Humans can also be considered as engineer species in coastal ecosystems. Do artificial structures enhance coastal biodiversity? The public rarely has a ‘direct view’ of marine species richness, except for habitats such as coral reefs and shallow rocky reefs. As a consequence there is a tendency by coastal managers to ‘enhance the quality’ of coastal habitats by using artificial structures. Artificial structures are also claimed to contribute to habitat conservation and restoration. This human activity often acts at large spatial scales on a very short temporal scale. Moreover, if little is known about species engineers, often acting at a very slow rate, even less is known about question such as: "What are the effects of artificial structures on coastal ecosystems?" "How do they affect biodiversity?" Deployment of artificial substrata on coastal sandy bottoms obviously increases the number of species in the area and makes it more ‘economically valuable’. However, alterations of ecosystem functioning (e.g. trophic webs, energy fluxes etc.) and of the abiotic features (e.g. hydrodynamic regimes, sedimentation rates etc.) need a careful assessment before planning creation of artificial rocky island.

Whereas preserving ecosystem engineer species would preserve species that are of ecological importance, species that contribute most to preserving the evolutionary history of a taxonomic group need particular attention too. Species that diverge close to the base of a phylogenetic or taxonomic tree and have few close relatives will preserve more evolutionary history than those that diverge further up and have more congeners. There is quite a big literature on the use of Taxonomic distinctiveness in the selection of species for conservation, but little evidence for its application in practice.
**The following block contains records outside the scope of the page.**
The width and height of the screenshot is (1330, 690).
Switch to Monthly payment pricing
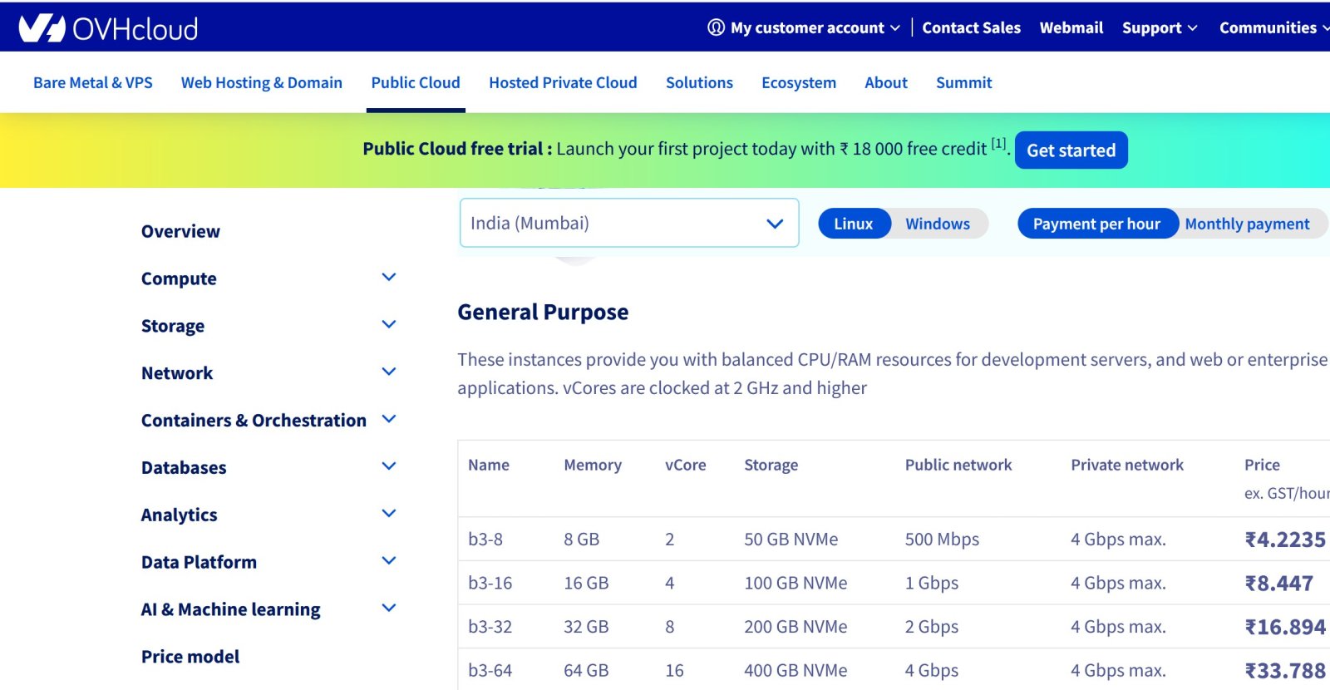1246,224
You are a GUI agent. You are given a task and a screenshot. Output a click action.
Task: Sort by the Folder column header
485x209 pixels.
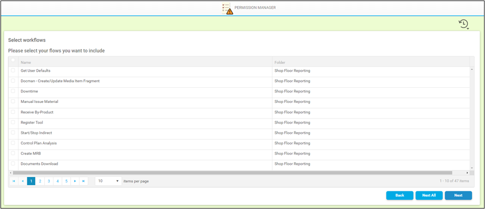tap(280, 62)
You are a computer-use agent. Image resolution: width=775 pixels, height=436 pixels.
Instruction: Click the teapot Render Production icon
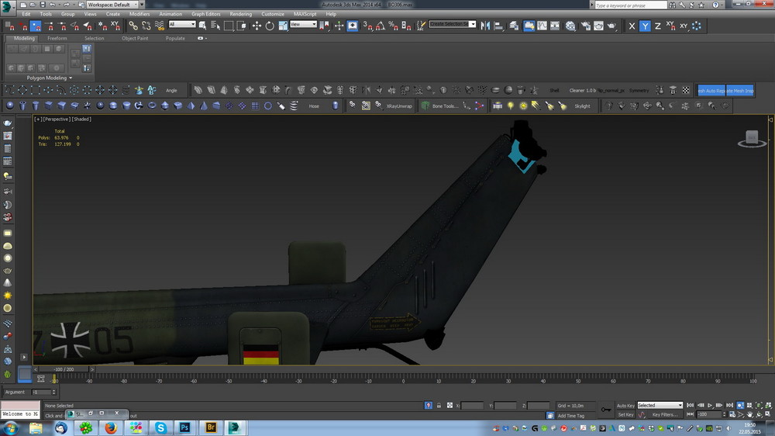coord(611,26)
9. Non-equilibrium conditions

The larger the spatial scale, the more we may expect diversity to be a reflection of the steady-state conditions. So, what is the spatial scale of a 'particular marine community' (respectively, the spatial scale we should use in a study on diversity)?

There may be an inverse relationship between disturbance frequency and spatial scale, which may support the proposed likelihood that large-scale patterns reflect some sort of steady-state, or average, conditions, whereas local biodiversity patterns may more often reflect non-equilibrium situations.